→ Task instructions: Go over the lines below, and when one contains the word "agent", copy it.

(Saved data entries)

'''

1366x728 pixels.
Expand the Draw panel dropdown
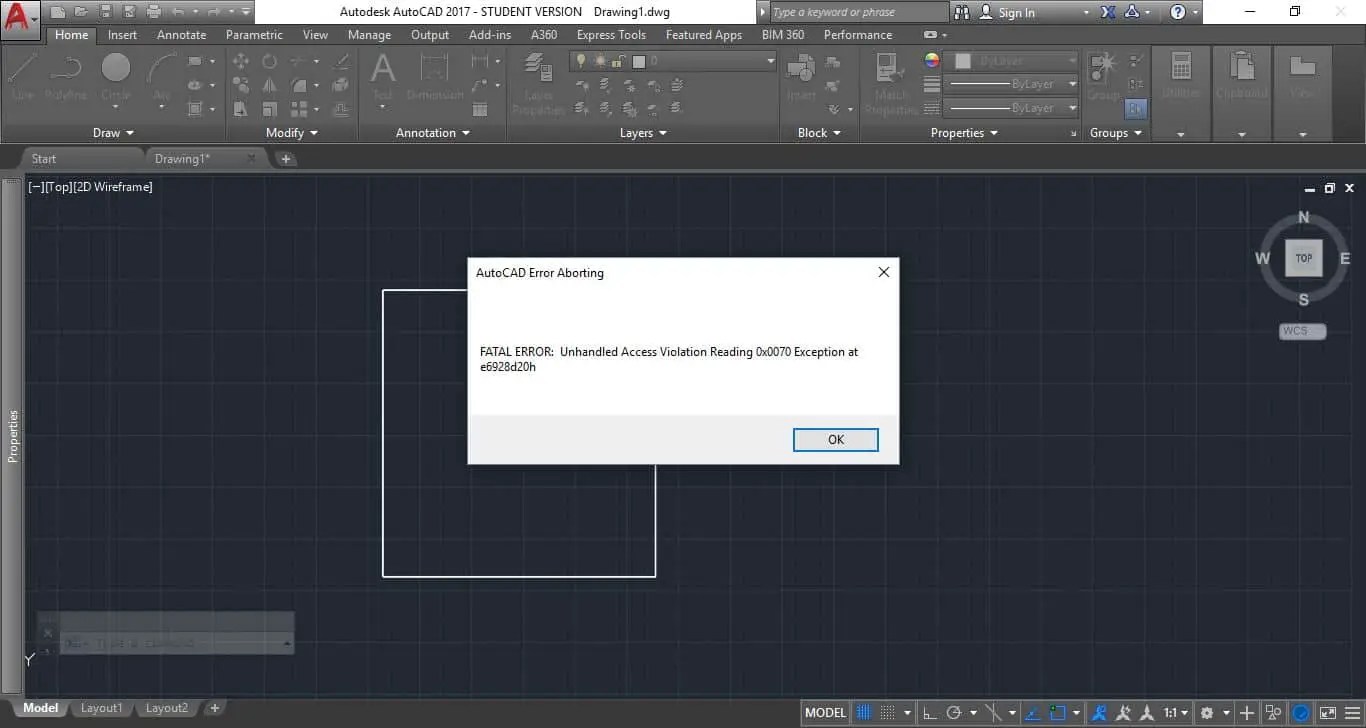(x=131, y=132)
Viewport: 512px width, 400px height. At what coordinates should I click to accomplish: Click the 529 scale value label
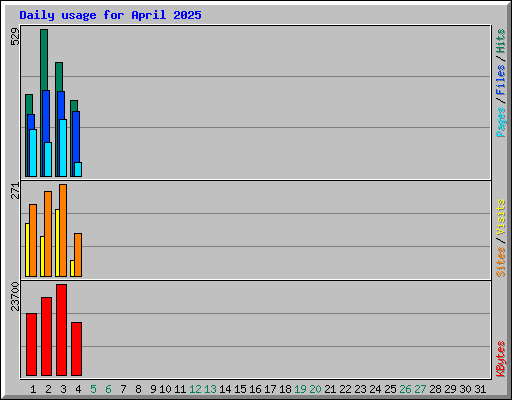coord(15,36)
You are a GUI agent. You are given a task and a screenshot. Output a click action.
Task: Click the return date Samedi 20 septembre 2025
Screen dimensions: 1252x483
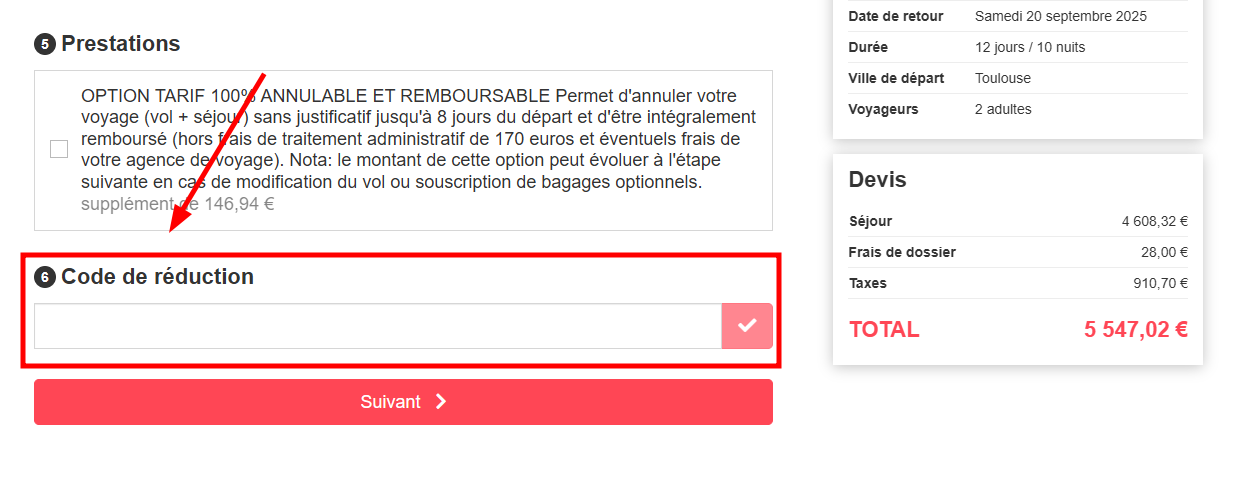pos(1060,16)
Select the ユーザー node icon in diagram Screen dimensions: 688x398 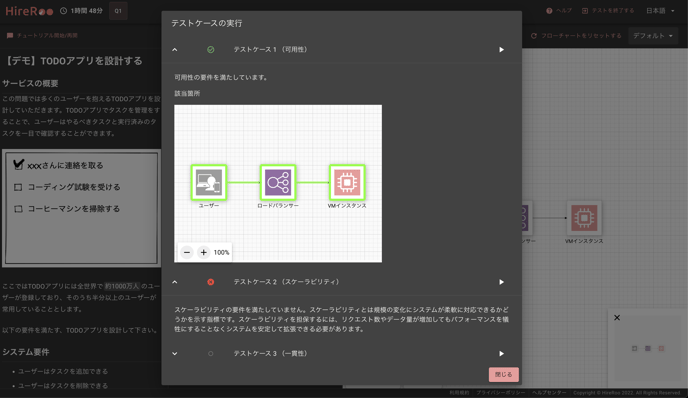209,182
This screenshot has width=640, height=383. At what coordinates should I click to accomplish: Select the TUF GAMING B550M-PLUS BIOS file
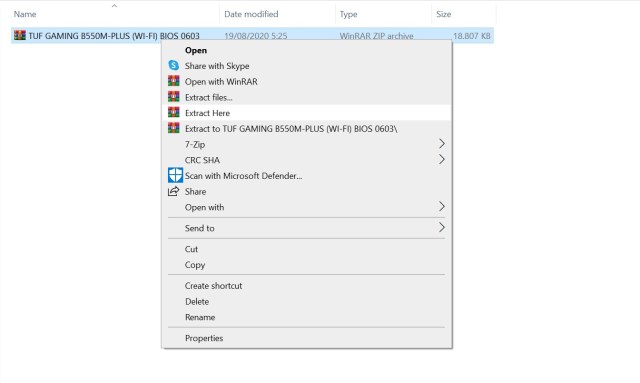tap(113, 36)
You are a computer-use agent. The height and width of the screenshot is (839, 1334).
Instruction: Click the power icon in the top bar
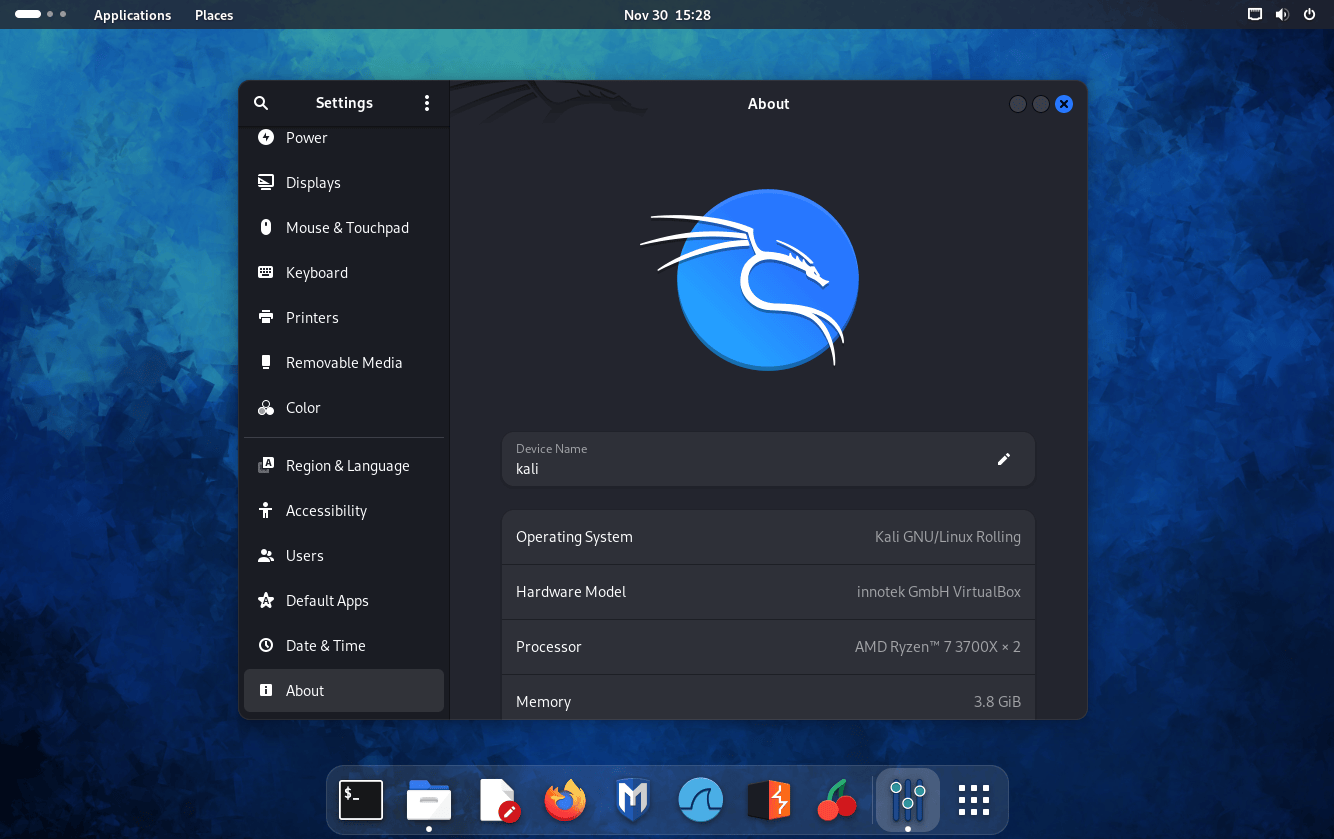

'''

→ Exercise response:
You are a GUI agent. You are given a task and a screenshot. Output a click action.
You are a computer-use agent. The height and width of the screenshot is (839, 1334).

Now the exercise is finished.